Arts & Culture Editor
If there is anything that history has taught people for generations, it is that war is hell. Hell for the people fighting in it, hell for the generals who strategize it and hell for the loved ones back on the homefront. But the real question is, when is someone going to stand up and make it stop? That is only one of the questions posed in University Theatre’s upcoming play, “Bury the Dead.”
Written between the two world wars by American playwright Irwin Shaw, “Bury the Dead” is a surreal play about the refusal of six dead soldiers during an unspecified war. It was written by Shaw in 1936 and was his first play, and it went on to become a major success when it was first staged in New York.
The play itself opens with a military burial service. The chaplains arrive to say prayers for the dead, but then groans are heard from the newly dug graves. Slowly the six dead soldiers – each representing different parts of American society – rise from the grave, pleading not to be buried, asking to be allowed to rejoin the living. Word of their insurrection spreads rapidly—to the soldiers in the field, the generals, the news media—with alarming effect. Even the wives, girlfriends, sisters and mothers of the six men visit them and beg them to let themselves be buried, but all refuse to fade from life.

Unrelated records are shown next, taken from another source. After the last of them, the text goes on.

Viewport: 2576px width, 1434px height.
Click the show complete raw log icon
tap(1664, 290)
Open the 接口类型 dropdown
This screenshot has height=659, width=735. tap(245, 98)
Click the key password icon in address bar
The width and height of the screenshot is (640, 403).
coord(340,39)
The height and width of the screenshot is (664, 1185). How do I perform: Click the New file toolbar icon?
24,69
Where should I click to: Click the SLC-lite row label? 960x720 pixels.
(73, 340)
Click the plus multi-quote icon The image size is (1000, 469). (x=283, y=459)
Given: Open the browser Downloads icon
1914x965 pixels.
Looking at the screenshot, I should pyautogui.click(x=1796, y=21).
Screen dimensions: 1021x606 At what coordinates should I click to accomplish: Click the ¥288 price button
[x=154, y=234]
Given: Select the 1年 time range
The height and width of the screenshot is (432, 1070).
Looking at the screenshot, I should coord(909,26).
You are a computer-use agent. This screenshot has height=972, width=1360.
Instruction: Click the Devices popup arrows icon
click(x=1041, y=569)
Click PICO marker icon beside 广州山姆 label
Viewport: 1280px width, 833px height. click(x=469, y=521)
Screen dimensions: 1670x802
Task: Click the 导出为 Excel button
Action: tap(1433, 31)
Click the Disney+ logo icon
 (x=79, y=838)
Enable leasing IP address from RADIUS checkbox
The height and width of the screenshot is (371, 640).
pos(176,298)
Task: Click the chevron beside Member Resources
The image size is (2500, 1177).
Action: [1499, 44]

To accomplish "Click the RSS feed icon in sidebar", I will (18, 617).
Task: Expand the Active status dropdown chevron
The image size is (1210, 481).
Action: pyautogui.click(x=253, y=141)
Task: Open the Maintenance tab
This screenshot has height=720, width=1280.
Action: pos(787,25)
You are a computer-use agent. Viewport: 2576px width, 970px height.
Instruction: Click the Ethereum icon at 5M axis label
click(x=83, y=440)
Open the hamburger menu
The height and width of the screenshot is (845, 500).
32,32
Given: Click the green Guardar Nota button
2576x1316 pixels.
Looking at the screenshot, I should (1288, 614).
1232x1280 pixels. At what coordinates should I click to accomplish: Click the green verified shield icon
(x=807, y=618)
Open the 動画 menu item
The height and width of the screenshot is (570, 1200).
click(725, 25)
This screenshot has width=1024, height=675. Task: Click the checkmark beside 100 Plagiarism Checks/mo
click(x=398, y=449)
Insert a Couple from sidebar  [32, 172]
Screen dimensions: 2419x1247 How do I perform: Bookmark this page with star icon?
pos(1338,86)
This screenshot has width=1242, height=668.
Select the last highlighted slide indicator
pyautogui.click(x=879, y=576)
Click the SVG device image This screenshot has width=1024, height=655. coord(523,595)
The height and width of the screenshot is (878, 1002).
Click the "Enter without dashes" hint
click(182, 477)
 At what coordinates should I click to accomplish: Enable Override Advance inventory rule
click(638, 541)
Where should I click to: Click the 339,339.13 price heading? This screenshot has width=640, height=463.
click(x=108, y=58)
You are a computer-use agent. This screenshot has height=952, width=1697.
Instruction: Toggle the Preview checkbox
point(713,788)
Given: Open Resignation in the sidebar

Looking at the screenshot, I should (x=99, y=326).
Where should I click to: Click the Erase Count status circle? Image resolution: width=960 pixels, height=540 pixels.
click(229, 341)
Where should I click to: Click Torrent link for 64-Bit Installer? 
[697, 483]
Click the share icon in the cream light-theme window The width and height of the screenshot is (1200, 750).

“This is a very anti-war, anti-violence play,” said Tony Elliot, associate professor of Communication and director of the play. “It’s an expressionist play, so it’s not supposed to be realistic in any way. It’s not set during a specific war – it takes place during ‘the second year of the war that is to begin tomorrow night,’ so it has a very timeless feel, as are the themes and messages to it.”
The cast is made up of 25 students, portraying people from many walks of life such as soldiers, generals, sergeants, mothers, sisters, wives, prostitutes and journalists. The play involves the six soldiers rising from the dead and the word of this unusual occurrence spreading to everyone far and wide. People fear that it will hurt the war effort and the generals become frustrated as they try to convince the men to let themselves die to no success. So, the generals summon the surviving loved ones of the soldiers to convince the soldiers to rest. During these dialogues, each of the six undead soldiers gets their chance to express their grief, regret and refusal to die to their female relatives.
As previously mentioned, each of the characters represent different parts of American society, requiring all of the actors and actresses to step in the shoes of someone else.
“[My character] Private Morgan is very much the intellectual of the group,” says Tony Jadus, who plays one of the dead soldiers. “To get into character as him I have to place emphasis on word choice and how someone like him would say something.”
“My character is a distressed socialite,” said Dezi Somerville, who plays Joan Burke, the girlfriend of Private Levi (Jugens LaGuerre). “I drew inspiration from Blair from ‘Gossip Girl’ to develop her character. I really had to think about how she would feel seeing the man she loved like this – she’d be more disgusted, especially in the position that he’s in.”
“Deep down it’s about these men who gave up everything for war and senseless violence and regret not being able to have other experiences while living, and how someone needs to step in and make the senseless violence stop,” said Elliot. “We hope that the audience sees that and walks away feeling moved by it.”
“Bury the Dead” will play in Rafters Theatre in Dutcher Hall Apr. 17, 18, 23, 24 and 25 at 8 p.m.. April 19 and 26 at 2p.m.
Tickets may be purchased online, at MUTicketsOnline.com, at the Student Memorial Center Ticket Office (Room 103, 21 S. George St., Millersville), at The Ware Center (42 N. Prince St., Lancaster) or by calling the Ticket Office at 717-872-3811. Ticket Offices are open Monday through Friday, 8 a.m. – 4:30 p.m.